His house felt imposing when he arrived. The Victorian home loomed large amid the trees without any lights to welcome him aside from the lamp that illuminated the street. Jared’s parents were obviously not home, and, though he had been anticipating some alone time to ruminate on all the ways he was indeed a “shit”, he felt somewhat disappointed. He didn’t necessarily want to be alone, he realized. He just didn’t want to be around things that reminded him of the jerk he had been and was trying desperately not to be.

It was with some relief that he noticed from the kitchen window that the lights of the converted guest house were on. He grabbed a couple of drinks from the fridge and headed out back to see what his brother was up to.

He found Brooks in his studio practicing a routine with D’Von. He didn’t want to disturb their concentration, so he took an unobtrusive spot on the wall until he was noticed. Despite Jared’s wish to just watch and not interrupt, he managed to distract in only a few short moments of entering.

Brooks called for a break, removed a towel from the wall mounted barre, and mopped the sweat from his brow.

“What’s up, Bro?” he said as he approached Jared’s spot on the wall.

D’Von merely waved and disappeared into the ‘media room’.

“Hey!” Jared pushed himself up from the wall and pointed past Brooks. “You guys going to watch movies? I’m in!”

“You’re ignoring me.” Brooks crossed his arms impatiently over his chest and gave Jared his patented ‘truth extracting’ stare.

It very nearly made him want to spill ever single one of his confessions right there on the dance floor.

“You’re ignoring me.” Jared stubbornly suppressed his inclination to share his actual feelings with anybody.

“Fine.” Brooks shrugged and gestured toward the cameras he had set up around the room. “We’re going to review tape and see what needs improving. Feel free to join us.”

“I’ll make the popcorn.” Jared had meant it as a jest, but he could tell by the look Brooks was giving him that it had fallen flat. Once again he felt like he was the younger brother. In some ways he was sure that he was.

“Are you actually interested?” Brooks said. “Because you hardly ever come back here unless it’s to commandeer my television because there’s a big game on and dad is watching the National Geographic channel in the house. You know, because dance lessons wouldn’t be the worst thing you could do. It might even help you out. I hear some professional athletes do it.”

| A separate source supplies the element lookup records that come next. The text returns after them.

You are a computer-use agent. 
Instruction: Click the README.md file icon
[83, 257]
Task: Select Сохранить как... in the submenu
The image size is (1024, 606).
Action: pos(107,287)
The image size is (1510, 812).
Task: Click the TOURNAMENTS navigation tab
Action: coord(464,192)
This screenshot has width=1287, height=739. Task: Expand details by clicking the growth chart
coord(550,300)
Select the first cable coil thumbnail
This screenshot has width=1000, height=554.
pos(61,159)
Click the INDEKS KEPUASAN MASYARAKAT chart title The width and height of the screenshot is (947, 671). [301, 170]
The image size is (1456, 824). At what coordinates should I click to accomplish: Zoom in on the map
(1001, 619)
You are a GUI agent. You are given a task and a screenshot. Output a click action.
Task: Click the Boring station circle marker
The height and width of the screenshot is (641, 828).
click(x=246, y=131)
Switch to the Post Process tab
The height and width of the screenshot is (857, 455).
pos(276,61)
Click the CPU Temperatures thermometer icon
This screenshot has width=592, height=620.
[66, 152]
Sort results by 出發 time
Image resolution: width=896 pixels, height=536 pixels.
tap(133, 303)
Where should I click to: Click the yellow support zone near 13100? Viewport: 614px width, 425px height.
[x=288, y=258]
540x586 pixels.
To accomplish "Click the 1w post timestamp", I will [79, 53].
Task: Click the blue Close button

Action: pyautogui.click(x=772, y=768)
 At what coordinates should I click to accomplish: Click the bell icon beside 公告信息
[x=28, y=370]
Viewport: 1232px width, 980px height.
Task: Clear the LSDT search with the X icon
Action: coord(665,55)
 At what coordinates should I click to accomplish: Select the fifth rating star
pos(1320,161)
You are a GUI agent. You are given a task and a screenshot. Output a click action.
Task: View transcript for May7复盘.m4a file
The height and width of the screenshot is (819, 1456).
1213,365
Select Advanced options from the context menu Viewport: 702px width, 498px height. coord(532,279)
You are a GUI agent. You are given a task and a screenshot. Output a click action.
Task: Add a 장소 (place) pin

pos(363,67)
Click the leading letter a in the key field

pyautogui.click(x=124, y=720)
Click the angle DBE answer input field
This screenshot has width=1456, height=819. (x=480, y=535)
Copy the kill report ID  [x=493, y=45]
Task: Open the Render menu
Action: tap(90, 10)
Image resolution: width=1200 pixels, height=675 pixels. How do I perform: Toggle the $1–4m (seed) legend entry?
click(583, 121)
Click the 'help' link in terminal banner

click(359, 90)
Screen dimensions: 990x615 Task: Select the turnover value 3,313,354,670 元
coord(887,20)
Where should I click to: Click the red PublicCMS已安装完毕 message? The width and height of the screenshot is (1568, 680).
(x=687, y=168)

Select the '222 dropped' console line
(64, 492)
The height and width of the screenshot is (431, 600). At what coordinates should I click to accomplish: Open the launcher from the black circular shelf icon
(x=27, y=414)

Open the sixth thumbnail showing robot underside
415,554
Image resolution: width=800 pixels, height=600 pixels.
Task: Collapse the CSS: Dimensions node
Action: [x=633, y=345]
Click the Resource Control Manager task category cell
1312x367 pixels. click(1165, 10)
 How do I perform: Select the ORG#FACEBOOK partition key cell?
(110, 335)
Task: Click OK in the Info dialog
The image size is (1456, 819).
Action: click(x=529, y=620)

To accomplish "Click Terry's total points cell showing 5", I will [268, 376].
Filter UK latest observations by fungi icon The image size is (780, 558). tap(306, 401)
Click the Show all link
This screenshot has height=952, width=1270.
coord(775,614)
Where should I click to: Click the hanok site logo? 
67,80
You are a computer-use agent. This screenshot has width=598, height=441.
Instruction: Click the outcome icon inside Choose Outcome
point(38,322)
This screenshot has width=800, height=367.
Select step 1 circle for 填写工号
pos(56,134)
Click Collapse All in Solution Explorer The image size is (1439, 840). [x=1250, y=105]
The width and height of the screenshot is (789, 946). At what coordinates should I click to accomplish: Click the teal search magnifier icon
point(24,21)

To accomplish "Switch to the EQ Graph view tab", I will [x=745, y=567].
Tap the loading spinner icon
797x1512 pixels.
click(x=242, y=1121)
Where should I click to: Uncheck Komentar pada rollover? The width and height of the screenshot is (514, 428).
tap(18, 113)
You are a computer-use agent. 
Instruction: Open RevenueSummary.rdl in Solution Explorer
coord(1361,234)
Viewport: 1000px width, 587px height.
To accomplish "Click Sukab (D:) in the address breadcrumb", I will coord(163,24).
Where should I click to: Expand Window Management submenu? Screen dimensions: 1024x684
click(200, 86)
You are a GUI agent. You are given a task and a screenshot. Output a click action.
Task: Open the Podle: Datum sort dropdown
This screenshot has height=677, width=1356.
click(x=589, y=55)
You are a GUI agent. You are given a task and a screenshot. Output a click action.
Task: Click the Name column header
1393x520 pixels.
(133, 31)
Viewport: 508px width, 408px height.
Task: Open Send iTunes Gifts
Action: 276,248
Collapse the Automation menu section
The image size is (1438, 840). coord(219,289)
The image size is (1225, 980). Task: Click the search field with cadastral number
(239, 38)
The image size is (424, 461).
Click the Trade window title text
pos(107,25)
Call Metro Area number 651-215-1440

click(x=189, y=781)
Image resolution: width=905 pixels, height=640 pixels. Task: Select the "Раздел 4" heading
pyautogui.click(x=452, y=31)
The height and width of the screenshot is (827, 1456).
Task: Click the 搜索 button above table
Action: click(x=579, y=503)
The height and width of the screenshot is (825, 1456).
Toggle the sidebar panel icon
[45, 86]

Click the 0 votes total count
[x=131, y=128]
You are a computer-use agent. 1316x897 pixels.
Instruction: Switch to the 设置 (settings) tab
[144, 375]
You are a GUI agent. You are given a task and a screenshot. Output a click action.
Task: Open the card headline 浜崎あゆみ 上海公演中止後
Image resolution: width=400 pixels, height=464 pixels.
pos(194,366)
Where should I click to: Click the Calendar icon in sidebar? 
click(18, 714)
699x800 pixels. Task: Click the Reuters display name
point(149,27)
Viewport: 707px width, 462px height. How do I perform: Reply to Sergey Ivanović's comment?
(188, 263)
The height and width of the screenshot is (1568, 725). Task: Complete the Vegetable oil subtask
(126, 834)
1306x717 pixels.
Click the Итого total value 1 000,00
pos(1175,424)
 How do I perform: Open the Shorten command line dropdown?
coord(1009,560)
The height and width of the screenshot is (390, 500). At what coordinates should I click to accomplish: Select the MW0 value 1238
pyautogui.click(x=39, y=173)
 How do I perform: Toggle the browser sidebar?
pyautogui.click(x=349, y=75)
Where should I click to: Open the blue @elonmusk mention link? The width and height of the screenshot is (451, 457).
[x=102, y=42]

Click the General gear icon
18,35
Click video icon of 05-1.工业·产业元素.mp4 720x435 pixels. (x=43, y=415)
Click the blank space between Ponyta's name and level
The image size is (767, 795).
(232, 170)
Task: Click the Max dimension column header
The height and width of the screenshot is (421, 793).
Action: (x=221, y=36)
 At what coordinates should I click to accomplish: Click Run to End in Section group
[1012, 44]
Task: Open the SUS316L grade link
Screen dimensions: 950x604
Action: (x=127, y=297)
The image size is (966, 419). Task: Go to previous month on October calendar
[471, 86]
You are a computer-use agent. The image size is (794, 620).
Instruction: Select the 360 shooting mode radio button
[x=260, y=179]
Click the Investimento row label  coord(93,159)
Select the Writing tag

“Brooks,” Jared said. “I’m a pitcher. Have you seen some of the fattos that pass for pitchers in the big leagues? I barely have to be in shape.”

“Hah-ha.” Brooks rolled his eyes. “You and I both know that’s not true. Now, what happened to your night out on the town?”

“It was a night in with salami pretzels and Halo.” Jared shrugged. “I was bored, and I never get to see my little brother.”

“Salami pretzels?”

Brooks stepped back and gave Jared an appraising look. He didn’t ask what was wrong, even though Jared could tell he knew something wasn’t right. If he would have asked, Jared had a feeling that he would have told.

“Okay,” Brooks spoke. “Give us an hour. I know you think dancing is boring, but we really need to...”

“I do the same thing.” Jared smiled wanly at him and patted his shoulder. “I understand all about reviewing the tapes, Brooksie.”

“Okay, good.” Brooks nodded. “Then we can watch whatever movie you want. How’s that?”

“Sounds good.” Jared’s smile widened into something a little more enthusiastic. It wasn’t until then that he realized that it had been quite a while since that kind of expression had crossed his face.